Jack's group would be cast as a serious underdog in such a fight. Jack and the beach camp don't know the island and its resources. They are backed up against the beach without normal defenses (except one gun and six bullets). Can one man's military training and one man's delusional outback hero fantasy be enough to keep a violent native tribe at bay?

It would have been a pretty good story.

You could even capture a few of the early dropped elements of the Other's story. If there was an infection, could Jack save the natives and thereby saving his own group from genocide? If there was an issue of tribal women dying in child birth, could Jack save the babies and thereby saving the island population from fading away?

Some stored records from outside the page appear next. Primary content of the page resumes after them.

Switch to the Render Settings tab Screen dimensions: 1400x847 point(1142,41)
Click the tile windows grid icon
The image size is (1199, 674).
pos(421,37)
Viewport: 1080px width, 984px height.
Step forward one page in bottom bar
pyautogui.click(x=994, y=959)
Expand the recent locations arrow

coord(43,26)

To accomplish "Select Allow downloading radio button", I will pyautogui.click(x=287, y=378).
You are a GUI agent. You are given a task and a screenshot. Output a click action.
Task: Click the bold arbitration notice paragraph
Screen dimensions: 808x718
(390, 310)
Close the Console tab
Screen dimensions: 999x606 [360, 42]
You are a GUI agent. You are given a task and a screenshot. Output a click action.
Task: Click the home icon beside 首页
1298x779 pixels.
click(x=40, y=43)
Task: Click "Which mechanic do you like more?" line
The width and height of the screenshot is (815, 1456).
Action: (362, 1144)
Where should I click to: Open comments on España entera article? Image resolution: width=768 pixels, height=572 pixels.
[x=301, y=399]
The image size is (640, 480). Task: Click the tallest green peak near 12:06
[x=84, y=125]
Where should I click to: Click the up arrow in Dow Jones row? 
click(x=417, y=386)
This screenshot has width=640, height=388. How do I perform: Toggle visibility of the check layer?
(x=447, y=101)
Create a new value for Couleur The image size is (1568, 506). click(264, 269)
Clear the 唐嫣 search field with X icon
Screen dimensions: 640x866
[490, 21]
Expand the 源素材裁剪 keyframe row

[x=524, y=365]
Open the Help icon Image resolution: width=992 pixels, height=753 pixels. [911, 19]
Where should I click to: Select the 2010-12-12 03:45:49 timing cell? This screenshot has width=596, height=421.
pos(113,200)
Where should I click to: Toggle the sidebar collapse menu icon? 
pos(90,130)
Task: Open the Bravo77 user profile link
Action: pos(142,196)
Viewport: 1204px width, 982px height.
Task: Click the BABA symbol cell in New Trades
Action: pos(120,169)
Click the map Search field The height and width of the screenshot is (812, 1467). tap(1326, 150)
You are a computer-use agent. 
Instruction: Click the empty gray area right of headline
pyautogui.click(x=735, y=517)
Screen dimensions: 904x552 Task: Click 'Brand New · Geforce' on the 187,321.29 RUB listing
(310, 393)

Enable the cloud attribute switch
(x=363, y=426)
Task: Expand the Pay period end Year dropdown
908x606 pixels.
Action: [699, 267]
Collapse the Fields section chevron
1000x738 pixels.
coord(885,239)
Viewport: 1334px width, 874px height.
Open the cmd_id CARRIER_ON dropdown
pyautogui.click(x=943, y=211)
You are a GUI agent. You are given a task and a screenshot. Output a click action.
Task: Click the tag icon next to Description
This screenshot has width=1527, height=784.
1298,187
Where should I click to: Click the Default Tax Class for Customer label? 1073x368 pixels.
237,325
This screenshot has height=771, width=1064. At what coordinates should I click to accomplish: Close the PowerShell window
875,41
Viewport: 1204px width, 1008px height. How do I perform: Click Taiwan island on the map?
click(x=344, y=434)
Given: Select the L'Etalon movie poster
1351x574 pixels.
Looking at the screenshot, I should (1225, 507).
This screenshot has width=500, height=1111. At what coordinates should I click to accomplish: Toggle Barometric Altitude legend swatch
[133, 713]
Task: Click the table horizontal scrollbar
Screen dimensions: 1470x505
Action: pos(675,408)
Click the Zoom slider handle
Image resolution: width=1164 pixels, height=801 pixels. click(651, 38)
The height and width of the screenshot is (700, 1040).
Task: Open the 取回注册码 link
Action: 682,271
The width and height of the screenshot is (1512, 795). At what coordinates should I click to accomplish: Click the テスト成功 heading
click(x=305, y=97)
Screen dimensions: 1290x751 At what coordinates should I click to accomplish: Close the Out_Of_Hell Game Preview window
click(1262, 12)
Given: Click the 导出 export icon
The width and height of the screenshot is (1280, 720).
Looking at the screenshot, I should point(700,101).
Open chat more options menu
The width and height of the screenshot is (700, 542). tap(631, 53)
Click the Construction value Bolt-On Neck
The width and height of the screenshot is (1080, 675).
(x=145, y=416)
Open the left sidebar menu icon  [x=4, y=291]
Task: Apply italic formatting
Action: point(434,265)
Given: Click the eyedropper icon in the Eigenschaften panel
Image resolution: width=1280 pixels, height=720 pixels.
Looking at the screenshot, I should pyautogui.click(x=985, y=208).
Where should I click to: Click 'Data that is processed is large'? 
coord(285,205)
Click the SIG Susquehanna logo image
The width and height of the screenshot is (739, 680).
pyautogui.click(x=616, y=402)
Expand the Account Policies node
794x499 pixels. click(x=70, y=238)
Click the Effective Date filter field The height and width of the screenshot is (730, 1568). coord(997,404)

Or if the island women were barren by the infection, would the Others kidnap the women and children in order to keep their genetic lines in tact (again, human nature is to reproduce another generation in order to survive)? These real tribal problems could give rise to the plots that the survivors are the solution to the island's issues - - -  from medical knowledge to breeding stock.

There would always be some faction in the beach camp that would want to attack and counterattack the Others in order to forge a place on the island. Another faction would want to seek a peaceful alternative. It is this flashpoint of opinion that could lead to drama, in-fighting and betrayal within the survivors' camp. There also could be a certain madness that would seep into those characters since they have been entitled, pampered, technology dependent individuals who have had their worlds turned inside out. Faced with a real threat by the natives, there would have been an urgency to get off the island and get rescued.

As for the filler arcs, a strong native population could have a back story of actually taking down earlier island visitors such as the U.S. Army (and worship the Jughead bomb as a iconic god) to a bizarre twist that one of the mother elders of the tribe who speaks English is none other than Amelia Earhart.

As a group, the Others were underwhelming in the original series. It was organized more like a street thug crew than as a cohesive group. It could have been used as a more dangerous adversary than as Ben's criminal followers.